Records to use ▸
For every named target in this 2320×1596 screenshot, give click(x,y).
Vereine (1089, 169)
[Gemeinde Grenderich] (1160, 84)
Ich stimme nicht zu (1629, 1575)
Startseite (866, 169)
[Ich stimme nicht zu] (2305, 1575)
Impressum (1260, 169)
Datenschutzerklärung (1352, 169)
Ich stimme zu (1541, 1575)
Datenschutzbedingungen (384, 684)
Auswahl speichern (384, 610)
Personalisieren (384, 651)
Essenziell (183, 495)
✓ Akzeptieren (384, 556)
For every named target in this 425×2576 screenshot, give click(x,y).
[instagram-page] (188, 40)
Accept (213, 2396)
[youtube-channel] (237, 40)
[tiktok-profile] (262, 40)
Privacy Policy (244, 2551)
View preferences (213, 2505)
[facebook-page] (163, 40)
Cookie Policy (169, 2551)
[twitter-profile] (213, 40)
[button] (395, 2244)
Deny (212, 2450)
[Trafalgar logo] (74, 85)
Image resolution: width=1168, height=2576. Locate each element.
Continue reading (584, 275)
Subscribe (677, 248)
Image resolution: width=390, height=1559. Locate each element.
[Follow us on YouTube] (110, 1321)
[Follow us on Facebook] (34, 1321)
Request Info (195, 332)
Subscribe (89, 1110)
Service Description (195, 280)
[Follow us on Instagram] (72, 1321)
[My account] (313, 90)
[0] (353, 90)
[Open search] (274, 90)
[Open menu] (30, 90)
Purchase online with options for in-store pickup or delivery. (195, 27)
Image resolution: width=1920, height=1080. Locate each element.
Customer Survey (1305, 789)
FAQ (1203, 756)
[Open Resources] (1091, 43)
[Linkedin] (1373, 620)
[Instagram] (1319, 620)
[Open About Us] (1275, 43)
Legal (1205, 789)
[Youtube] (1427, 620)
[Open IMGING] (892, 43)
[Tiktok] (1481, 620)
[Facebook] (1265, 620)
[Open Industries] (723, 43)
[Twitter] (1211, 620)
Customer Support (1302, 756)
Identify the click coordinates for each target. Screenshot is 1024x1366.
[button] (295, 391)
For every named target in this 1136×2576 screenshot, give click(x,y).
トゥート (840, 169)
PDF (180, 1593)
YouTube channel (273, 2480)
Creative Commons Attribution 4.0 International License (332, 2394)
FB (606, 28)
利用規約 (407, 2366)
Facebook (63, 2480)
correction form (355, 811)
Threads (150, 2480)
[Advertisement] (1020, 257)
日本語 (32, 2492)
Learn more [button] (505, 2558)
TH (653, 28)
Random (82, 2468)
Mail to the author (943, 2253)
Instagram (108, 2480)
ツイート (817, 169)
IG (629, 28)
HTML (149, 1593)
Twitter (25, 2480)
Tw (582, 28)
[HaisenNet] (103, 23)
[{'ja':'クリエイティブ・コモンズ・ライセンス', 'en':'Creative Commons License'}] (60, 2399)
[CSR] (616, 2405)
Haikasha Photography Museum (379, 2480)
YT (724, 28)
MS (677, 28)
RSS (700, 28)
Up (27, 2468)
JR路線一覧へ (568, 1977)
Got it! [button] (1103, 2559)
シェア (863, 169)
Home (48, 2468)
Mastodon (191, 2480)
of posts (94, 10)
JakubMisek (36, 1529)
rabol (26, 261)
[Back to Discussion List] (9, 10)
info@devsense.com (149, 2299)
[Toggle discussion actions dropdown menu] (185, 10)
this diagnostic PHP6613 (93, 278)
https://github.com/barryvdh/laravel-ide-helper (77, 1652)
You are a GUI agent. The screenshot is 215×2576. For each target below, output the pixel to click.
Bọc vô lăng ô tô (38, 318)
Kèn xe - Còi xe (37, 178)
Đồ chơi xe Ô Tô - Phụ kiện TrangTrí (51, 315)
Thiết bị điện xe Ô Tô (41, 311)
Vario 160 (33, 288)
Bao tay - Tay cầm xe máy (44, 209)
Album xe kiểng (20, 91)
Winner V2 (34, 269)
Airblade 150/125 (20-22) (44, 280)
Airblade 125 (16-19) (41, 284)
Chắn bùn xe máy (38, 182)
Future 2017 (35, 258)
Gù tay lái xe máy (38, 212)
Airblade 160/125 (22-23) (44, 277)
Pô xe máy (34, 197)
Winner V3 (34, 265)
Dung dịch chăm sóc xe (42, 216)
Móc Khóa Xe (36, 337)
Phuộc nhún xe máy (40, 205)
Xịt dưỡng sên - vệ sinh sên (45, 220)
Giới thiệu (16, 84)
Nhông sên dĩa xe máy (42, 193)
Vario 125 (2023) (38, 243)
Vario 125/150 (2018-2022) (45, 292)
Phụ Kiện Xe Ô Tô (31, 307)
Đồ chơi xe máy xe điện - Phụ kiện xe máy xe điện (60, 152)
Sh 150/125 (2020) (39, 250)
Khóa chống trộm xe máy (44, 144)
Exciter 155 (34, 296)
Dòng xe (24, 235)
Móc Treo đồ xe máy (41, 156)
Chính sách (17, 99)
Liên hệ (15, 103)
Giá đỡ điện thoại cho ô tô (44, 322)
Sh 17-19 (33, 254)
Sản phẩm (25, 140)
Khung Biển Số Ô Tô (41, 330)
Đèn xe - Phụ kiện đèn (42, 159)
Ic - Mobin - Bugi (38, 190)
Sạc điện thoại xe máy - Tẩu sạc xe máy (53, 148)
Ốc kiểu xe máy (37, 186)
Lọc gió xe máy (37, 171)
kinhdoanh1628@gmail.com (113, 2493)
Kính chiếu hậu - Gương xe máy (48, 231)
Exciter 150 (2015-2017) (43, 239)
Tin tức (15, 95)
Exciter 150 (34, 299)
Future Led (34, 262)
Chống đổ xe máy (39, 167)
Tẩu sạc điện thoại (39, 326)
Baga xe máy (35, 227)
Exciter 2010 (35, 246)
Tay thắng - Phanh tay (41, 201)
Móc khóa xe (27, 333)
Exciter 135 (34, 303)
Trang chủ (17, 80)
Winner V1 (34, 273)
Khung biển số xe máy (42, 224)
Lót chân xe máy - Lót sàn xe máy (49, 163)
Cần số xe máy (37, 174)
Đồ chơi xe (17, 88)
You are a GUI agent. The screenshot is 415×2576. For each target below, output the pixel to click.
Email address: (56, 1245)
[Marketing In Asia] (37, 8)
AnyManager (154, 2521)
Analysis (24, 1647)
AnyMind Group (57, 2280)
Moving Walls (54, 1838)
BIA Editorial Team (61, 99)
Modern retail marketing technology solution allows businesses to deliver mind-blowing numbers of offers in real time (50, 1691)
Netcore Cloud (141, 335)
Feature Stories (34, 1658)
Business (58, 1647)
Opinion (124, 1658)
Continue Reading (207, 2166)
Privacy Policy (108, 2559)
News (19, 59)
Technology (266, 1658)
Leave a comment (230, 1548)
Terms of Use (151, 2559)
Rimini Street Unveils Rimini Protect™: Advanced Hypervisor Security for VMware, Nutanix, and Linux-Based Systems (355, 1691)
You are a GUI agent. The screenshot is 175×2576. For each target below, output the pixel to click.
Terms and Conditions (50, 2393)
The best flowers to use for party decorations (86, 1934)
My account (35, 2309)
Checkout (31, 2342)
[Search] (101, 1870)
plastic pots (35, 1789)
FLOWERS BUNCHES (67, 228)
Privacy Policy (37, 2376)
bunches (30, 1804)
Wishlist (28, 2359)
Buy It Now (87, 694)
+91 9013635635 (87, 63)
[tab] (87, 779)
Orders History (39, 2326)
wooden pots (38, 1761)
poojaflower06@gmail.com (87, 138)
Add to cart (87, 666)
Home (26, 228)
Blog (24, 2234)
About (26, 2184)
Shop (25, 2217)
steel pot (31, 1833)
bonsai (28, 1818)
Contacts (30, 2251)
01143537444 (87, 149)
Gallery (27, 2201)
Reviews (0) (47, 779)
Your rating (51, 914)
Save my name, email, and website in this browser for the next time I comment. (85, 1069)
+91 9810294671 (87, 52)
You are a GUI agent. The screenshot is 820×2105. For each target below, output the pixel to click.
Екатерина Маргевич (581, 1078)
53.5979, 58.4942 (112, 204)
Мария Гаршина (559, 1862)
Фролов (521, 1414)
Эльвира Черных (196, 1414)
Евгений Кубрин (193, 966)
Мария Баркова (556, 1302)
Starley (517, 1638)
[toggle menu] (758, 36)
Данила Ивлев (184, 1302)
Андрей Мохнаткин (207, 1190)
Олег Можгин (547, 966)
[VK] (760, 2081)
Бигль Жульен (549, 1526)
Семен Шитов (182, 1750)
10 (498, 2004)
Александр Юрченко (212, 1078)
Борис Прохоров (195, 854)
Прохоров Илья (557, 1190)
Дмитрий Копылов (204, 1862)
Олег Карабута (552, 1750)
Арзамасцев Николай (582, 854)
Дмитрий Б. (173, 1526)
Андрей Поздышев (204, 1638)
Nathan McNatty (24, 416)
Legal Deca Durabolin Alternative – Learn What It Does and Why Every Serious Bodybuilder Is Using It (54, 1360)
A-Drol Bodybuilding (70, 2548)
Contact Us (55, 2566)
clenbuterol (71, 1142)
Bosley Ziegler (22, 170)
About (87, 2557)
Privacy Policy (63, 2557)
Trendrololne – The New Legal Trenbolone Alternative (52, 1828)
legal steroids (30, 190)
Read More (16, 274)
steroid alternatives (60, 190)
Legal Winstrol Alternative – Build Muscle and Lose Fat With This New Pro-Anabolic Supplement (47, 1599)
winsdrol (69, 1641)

What you will do ▸
Return exactly, and only, the lines above starting at the line that contains "IG (629, 28)" and ending at the line that contains "Giá đỡ điện thoại cho ô tô (44, 322)".

Task answer ▸
IG (629, 28)
HTML (149, 1593)
Twitter (25, 2480)
Tw (582, 28)
[HaisenNet] (103, 23)
[{'ja':'クリエイティブ・コモンズ・ライセンス', 'en':'Creative Commons License'}] (60, 2399)
[CSR] (616, 2405)
Haikasha Photography Museum (379, 2480)
YT (724, 28)
MS (677, 28)
RSS (700, 28)
Up (27, 2468)
JR路線一覧へ (568, 1977)
Got it! [button] (1103, 2559)
シェア (863, 169)
Home (48, 2468)
Mastodon (191, 2480)
of posts (94, 10)
JakubMisek (36, 1529)
rabol (26, 261)
[Back to Discussion List] (9, 10)
info@devsense.com (149, 2299)
[Toggle discussion actions dropdown menu] (185, 10)
this diagnostic PHP6613 (93, 278)
https://github.com/barryvdh/laravel-ide-helper (77, 1652)
You are a GUI agent. The screenshot is 215×2576. For each target below, output the pixel to click.
Bọc vô lăng ô tô (38, 318)
Kèn xe - Còi xe (37, 178)
Đồ chơi xe Ô Tô - Phụ kiện TrangTrí (51, 315)
Thiết bị điện xe Ô Tô (41, 311)
Vario 160 (33, 288)
Bao tay - Tay cầm xe máy (44, 209)
Album xe kiểng (20, 91)
Winner V2 (34, 269)
Airblade 150/125 (20-22) (44, 280)
Airblade 125 (16-19) (41, 284)
Chắn bùn xe máy (38, 182)
Future 2017 (35, 258)
Gù tay lái xe máy (38, 212)
Airblade 160/125 (22-23) (44, 277)
Pô xe máy (34, 197)
Winner V3 (34, 265)
Dung dịch chăm sóc xe (42, 216)
Móc Khóa Xe (36, 337)
Phuộc nhún xe máy (40, 205)
Xịt dưỡng sên - vệ sinh sên (45, 220)
Giới thiệu (16, 84)
Nhông sên dĩa xe máy (42, 193)
Vario 125 (2023) (38, 243)
Vario 125/150 (2018-2022) (45, 292)
Phụ Kiện Xe Ô Tô (31, 307)
Đồ chơi xe máy xe điện - Phụ kiện xe máy xe điện (60, 152)
Sh 150/125 (2020) (39, 250)
Khóa chống trộm xe máy (44, 144)
Exciter 155 (34, 296)
Dòng xe (24, 235)
Móc Treo đồ xe máy (41, 156)
Chính sách (17, 99)
Liên hệ (15, 103)
Giá đỡ điện thoại cho ô tô (44, 322)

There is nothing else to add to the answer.